:: Цитируемый текст ::
########################################

3. Особая роль государства при громадном разнообразии территориальных, национальных и экономических условий хозяйствования имела и положительные, и отрицательные последствия. Их разделение возможно лишь на основе исследования двух основных функций государства: защитника интересов населения и частного собственника. История развития параллельной экономики свидетельствует о том, что функция крупного частного собственника часто преобладала.

4. Традиции функционирования вопреки законодательству привели к большой устойчивости параллельной экономики, которая обладала разнообразной структурой. В период нэпа и неонэпа она особенно плодотворно развивалась в отраслях группы «Б» и услугах.

5. И в качестве последнего вывода хотелось бы вспомнить слова Альберта Матиеса, приведенные в книге Де Сото и подтвержденные событиями начала 90-х годов в России: «Революция, истинные революции, не те, что лишь изменяют политические формы государства и членов правительства, а те, что преобразуют институты общества и отношения собственности – назревают подспудно, пока случайные обстоятельства не воспламенят их»[15].

Существование параллельной экономики влияло на развитие многоукладности России.

1.5. Проблема хозяйственной многоукладности

Проблема хозяйственной многоукладности России неизменно возникает при попытках реформирования экономики, так как одномерность теоретических подходов на практике оборачивается нереализацией замыслов реформаторов.

В 50–60-е годы XX в. в нашей экономической науке сформировалось «новое направление», представители которого отстаивали институциональный подход к экономике России. Суть подобного подхода заключается в том, что институционализм подходит к экономике исторически, рассматривает не количественные, а качественные ее изменения. Институционализм изучает социальную экономику – экономику как часть более крупной социальной системы, но без выделения ее в качестве «базиса», т. е. экономику во всем многообразии ее связей с другими системами общественного развития. Если такое признанное экономическое направление, как маржинализм, опираясь на количественные зависимости, приходит к некой однозначности, то институционализм опирается на многовариантность. Поэтому институциональный подход создает методологические предпосылки для исследования национальных особенностей, что и было задачей «нового направления».

Инициирование подобного подхода было связано с возвращением к проблеме многоукладности экономики России. Эта проблема вновь стала актуальной в период реформ Н. С. Хрущева (50–60-е годы XX в.), так как удачи и неудачи реформы еще раз показали неоднородность хозяйства России. Она не обсуждалась в широких научных кругах, но историки-экономисты не могли не ощутить влияния этой проблемы на ход реформ.

Представители «нового направления», опираясь на исследование фактов экономического развития России во второй половине XIX – начале XX в., отстаивали «новое» (отсюда и название, родившееся в ходе дискуссии) в сравнении с традиционным представлением об экономике России накануне Октябрьской революции. Изучение капитализма России привело их к выводу о мозаичности и многоукладности ее экономики как определенного типа развития. В «новое направление» входили такие известные историки, как А. Анфимов, П. Волобуев, М. Гефтер, М. Гиндин, Ю. Нетесин, К. Тарновский.

########################################

:: Выдержка из данных ::
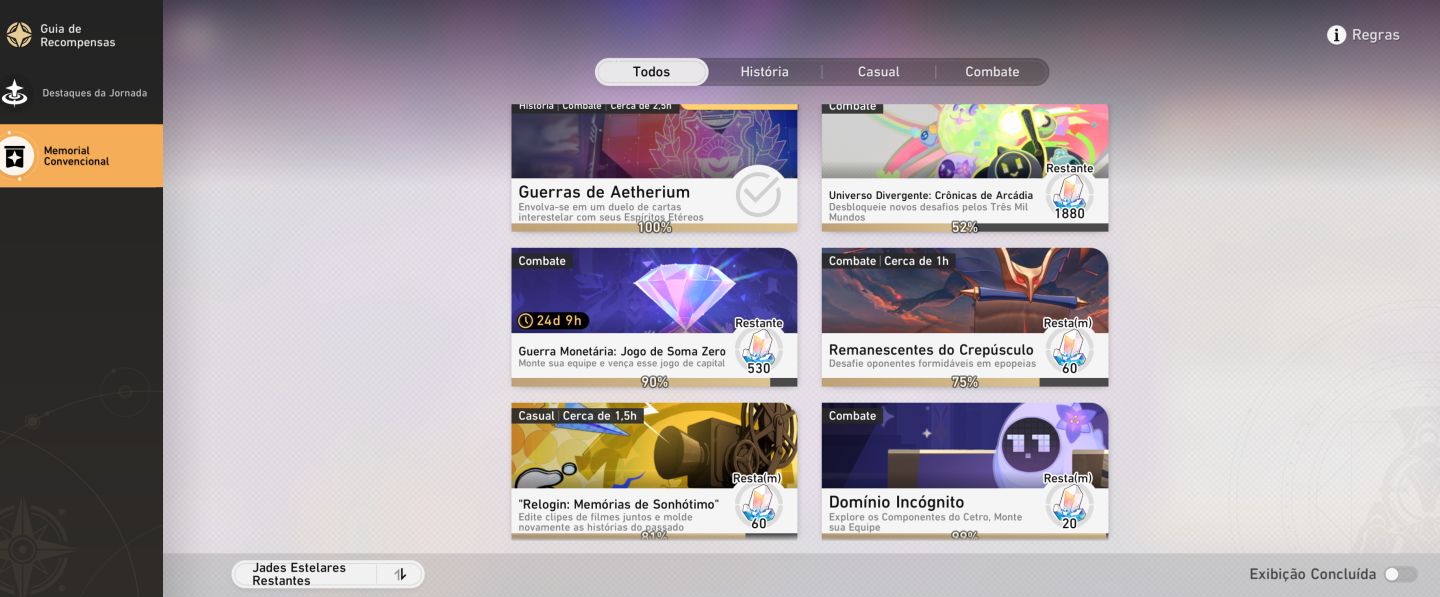The image size is (1440, 597).
Task: Open the Regras info icon
Action: pos(1336,35)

########################################

:: Задание ::
Продолжите текст о многоукладности экономики России, начав сразу после его последнего предложения.

:: Результат выполнения ::
Интересно, что возглавлял направление директор Института истории АН СССР П. Волобуев, который в дальнейшем был отстранен от должности, но не отказался от идеи «нового направления». И сам П. Волобуев, и все другие представители «нового направления» были незаурядными учеными и не подчинялись решениям руководителей «историческим фронтом» (в то время его возглавлял С. П. Трапезников). Заслуга Волобуева заключается прежде всего в том, что он организовал коллектив, в который входили люди, способные консолидироваться для поиска научной истины.

Для понимания и использования методологии «нового направления» в целях реформирования экономики полезно обратиться к истории институционализма в России. Считается, что институционализм как направление экономической мысли вырос из немецкой исторической школы. Но один из ее родоначальников В. Рошер («старая» историческая школа) выделял в качестве ее предшественницы так называемую «немецко-русскую школу», куда он включал немецких экономистов, преподававших в российских университетах. Он писал: «Они прибывали в Россию с научными представлениями об экономических законах более высокого уровня развития, годных для всего мира (речь идет о классической политэкономии. – В. П.). Однако практический смысл скоро убеждал их, что эти законы очень мало годятся для России. Они старались расширить эти законы, чтобы распространить их и на Россию, и, одновременно, на базе статистических данных наблюдали различные, совершенно иные, первичные ступени культуры, существовавшие в России, приходили к выводу об относительном во времени и пространстве характере абсолютных законов существующей экономической теории»[16].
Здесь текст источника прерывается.